Assigned task: When you have gone through the entries below, state how many lines include the word "browser" and write nothing else.

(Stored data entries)
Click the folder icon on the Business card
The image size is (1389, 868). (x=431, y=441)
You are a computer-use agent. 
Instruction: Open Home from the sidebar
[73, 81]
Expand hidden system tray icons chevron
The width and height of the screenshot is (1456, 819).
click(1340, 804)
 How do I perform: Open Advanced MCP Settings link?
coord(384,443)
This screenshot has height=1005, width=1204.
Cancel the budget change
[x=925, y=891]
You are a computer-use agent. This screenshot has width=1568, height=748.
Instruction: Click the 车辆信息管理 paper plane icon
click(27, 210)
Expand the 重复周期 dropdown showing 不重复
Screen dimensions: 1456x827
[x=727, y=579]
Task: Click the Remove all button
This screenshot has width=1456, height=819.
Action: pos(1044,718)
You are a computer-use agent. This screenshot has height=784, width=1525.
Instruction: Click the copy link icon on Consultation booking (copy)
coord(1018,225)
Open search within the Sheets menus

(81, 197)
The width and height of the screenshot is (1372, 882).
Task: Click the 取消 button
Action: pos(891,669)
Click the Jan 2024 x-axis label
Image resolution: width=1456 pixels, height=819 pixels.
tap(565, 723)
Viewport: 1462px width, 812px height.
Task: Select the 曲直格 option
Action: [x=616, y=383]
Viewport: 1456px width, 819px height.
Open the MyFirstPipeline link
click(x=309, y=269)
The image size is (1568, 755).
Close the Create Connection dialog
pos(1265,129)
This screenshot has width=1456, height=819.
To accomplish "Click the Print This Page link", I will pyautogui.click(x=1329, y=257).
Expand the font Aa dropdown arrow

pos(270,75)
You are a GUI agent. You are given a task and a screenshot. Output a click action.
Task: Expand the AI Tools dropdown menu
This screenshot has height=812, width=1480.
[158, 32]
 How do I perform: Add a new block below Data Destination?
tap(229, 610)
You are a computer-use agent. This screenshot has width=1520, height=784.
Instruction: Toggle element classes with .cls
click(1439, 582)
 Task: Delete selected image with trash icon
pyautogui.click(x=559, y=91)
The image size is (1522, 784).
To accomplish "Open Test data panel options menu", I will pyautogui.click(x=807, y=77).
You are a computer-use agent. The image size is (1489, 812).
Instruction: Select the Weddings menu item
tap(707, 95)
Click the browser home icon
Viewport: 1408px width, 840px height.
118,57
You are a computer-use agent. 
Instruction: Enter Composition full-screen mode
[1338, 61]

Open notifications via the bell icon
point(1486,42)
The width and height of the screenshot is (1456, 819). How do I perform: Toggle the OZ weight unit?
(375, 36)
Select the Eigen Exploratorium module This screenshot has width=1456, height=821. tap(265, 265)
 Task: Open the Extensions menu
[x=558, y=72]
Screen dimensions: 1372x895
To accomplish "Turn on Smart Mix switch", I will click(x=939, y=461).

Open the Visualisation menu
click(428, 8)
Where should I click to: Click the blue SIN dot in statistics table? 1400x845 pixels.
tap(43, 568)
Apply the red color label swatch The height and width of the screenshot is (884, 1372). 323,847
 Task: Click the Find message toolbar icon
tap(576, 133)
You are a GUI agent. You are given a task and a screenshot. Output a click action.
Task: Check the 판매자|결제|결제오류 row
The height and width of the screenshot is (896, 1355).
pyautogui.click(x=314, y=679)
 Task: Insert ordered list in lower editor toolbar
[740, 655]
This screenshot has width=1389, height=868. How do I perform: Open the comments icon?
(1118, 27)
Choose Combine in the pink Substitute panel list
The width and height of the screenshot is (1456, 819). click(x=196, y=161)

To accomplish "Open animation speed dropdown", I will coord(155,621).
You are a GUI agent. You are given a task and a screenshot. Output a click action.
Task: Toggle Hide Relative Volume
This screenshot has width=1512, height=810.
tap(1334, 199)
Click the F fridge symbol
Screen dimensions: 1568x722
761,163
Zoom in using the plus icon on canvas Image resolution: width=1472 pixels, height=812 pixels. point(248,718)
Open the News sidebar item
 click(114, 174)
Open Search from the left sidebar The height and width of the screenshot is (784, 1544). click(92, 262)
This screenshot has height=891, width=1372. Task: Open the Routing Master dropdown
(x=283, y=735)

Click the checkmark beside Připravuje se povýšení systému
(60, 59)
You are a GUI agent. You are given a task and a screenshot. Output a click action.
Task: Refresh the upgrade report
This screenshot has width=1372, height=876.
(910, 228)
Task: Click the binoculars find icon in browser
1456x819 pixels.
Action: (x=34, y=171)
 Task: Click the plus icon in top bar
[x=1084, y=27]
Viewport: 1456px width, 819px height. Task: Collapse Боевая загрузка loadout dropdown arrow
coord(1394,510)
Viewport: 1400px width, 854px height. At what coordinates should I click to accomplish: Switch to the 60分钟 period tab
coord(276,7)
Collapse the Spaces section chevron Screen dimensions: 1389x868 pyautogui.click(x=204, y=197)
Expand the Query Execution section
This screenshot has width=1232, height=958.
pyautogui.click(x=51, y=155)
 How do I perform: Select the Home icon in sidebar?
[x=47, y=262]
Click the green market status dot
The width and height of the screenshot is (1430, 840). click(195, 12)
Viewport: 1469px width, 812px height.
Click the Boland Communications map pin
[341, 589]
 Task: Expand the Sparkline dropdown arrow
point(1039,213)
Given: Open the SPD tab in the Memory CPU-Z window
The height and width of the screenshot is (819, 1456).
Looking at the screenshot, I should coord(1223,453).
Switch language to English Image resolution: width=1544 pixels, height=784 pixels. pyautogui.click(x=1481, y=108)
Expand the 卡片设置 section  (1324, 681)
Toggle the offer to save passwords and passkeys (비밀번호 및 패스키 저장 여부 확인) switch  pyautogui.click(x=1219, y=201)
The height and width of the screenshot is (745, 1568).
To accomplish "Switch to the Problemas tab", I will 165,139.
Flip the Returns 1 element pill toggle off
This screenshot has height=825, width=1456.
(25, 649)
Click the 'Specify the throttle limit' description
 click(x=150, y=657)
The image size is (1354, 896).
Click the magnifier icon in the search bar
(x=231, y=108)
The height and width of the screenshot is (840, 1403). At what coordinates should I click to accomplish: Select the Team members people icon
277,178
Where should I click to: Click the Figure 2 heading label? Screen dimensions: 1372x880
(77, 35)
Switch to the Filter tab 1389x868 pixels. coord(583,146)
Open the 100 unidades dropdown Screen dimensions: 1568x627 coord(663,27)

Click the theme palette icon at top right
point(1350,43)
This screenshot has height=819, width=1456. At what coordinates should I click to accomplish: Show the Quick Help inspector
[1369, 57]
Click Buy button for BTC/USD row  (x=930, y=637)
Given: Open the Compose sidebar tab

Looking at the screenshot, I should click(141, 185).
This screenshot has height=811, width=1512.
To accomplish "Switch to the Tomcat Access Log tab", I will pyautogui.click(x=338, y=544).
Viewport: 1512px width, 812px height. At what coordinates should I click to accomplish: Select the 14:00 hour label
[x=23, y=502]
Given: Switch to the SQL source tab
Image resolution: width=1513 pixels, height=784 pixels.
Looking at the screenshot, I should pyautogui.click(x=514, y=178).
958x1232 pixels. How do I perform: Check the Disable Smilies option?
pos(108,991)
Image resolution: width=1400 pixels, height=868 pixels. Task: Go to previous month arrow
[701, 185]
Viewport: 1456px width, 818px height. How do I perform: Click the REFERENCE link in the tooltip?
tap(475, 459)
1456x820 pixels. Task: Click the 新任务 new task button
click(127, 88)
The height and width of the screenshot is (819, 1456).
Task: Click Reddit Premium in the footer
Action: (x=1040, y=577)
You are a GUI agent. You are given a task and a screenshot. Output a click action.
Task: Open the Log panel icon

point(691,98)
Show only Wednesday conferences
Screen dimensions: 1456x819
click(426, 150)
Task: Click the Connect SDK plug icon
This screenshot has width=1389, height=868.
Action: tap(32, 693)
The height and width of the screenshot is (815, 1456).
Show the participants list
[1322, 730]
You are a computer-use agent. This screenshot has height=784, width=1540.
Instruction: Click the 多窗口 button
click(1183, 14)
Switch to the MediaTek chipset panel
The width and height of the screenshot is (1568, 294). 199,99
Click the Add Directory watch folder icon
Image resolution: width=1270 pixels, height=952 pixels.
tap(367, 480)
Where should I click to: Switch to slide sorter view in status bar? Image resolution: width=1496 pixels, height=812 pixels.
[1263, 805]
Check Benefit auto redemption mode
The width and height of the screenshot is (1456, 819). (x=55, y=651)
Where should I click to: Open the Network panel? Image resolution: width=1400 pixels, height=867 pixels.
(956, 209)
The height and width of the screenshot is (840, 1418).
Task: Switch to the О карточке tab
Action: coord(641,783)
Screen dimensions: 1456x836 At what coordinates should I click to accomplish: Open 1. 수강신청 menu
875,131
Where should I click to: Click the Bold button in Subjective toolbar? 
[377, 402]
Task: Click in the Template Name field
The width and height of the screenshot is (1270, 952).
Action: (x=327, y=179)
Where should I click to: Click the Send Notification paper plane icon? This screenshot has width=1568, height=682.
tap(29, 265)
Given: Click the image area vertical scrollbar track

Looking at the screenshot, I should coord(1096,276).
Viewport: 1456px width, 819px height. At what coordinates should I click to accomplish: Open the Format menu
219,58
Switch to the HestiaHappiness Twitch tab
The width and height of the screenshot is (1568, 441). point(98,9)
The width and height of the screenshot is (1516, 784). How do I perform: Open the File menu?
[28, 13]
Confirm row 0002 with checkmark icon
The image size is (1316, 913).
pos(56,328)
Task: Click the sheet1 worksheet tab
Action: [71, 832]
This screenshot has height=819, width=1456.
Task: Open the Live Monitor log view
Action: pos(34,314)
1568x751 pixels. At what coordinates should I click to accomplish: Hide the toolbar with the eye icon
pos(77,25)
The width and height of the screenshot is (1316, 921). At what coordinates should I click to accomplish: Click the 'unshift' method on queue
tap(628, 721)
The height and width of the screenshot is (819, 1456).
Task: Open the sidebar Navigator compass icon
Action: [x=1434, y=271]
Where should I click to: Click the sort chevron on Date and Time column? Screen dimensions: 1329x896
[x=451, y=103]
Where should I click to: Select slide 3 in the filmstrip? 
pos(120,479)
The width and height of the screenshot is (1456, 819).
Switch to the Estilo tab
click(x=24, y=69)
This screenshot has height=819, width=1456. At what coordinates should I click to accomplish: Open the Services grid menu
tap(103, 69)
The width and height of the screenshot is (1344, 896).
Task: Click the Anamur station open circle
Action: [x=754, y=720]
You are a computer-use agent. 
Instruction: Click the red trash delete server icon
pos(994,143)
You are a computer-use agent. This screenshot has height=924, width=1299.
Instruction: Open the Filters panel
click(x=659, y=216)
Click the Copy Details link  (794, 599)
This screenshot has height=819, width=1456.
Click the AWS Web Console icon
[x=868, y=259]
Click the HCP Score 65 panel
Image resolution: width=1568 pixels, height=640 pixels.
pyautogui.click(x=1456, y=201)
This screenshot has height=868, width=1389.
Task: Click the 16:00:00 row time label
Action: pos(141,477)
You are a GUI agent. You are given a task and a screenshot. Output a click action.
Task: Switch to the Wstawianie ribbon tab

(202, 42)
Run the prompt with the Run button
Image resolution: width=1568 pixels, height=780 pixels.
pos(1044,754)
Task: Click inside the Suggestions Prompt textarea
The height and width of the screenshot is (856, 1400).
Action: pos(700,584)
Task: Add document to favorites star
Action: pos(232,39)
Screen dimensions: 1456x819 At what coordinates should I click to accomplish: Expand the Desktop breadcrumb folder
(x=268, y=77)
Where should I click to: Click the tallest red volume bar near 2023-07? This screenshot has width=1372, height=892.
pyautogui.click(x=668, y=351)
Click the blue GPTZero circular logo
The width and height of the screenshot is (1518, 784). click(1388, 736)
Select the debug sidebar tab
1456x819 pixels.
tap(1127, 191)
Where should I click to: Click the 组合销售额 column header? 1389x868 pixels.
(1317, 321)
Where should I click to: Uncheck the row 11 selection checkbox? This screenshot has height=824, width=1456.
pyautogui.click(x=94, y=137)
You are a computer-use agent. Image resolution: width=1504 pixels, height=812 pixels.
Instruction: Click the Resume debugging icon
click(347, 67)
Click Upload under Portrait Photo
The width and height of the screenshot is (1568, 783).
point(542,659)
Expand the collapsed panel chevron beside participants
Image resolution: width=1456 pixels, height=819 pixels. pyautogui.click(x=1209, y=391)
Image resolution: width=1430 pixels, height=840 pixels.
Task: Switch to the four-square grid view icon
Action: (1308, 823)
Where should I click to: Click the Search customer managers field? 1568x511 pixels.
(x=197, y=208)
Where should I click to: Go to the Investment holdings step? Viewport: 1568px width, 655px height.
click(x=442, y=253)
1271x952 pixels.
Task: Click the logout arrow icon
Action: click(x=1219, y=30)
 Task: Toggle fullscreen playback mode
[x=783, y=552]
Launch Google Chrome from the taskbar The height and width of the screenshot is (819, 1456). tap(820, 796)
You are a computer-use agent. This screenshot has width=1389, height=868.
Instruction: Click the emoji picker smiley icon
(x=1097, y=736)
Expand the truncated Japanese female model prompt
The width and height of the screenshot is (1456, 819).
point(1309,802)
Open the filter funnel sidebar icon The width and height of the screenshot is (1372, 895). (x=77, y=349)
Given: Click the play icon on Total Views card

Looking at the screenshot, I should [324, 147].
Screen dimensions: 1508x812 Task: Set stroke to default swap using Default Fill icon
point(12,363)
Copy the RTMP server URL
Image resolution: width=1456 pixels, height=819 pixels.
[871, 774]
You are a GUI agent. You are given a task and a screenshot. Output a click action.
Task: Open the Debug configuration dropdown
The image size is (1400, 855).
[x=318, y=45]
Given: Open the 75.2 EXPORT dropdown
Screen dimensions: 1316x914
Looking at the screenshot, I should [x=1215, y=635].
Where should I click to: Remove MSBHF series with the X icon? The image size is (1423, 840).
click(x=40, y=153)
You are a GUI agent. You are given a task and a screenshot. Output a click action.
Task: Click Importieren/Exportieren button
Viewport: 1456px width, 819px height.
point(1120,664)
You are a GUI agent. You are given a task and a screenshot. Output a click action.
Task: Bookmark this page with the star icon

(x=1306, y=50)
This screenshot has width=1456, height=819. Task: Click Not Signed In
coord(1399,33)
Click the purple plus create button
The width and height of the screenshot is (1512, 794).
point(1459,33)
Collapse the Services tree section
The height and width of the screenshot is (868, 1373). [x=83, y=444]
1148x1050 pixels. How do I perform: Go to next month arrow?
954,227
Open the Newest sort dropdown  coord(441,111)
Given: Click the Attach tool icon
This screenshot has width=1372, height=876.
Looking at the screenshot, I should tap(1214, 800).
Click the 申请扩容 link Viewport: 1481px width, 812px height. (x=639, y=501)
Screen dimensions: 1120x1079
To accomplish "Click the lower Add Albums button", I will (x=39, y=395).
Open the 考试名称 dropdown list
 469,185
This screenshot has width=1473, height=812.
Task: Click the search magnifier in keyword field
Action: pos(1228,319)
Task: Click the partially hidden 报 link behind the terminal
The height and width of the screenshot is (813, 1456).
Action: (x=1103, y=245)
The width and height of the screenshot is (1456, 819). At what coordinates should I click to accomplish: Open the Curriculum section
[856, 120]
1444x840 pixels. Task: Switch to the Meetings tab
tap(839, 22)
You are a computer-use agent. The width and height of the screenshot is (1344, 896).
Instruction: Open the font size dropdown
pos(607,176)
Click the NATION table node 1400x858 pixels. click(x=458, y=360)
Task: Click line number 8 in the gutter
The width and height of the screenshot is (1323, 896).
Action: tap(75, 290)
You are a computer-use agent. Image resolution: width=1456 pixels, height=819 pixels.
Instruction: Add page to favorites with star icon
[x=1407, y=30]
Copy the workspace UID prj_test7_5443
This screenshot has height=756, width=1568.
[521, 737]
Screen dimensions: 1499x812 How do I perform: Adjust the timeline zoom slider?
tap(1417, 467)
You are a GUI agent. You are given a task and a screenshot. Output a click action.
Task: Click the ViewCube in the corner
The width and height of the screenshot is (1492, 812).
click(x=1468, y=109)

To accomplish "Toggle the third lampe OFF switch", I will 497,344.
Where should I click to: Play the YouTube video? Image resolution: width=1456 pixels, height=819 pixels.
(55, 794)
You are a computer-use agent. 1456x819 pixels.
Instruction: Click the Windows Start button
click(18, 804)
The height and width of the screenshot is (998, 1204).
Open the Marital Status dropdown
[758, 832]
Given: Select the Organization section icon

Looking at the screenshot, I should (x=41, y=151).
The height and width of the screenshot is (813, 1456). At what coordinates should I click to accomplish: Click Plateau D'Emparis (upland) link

Answer to this task: 2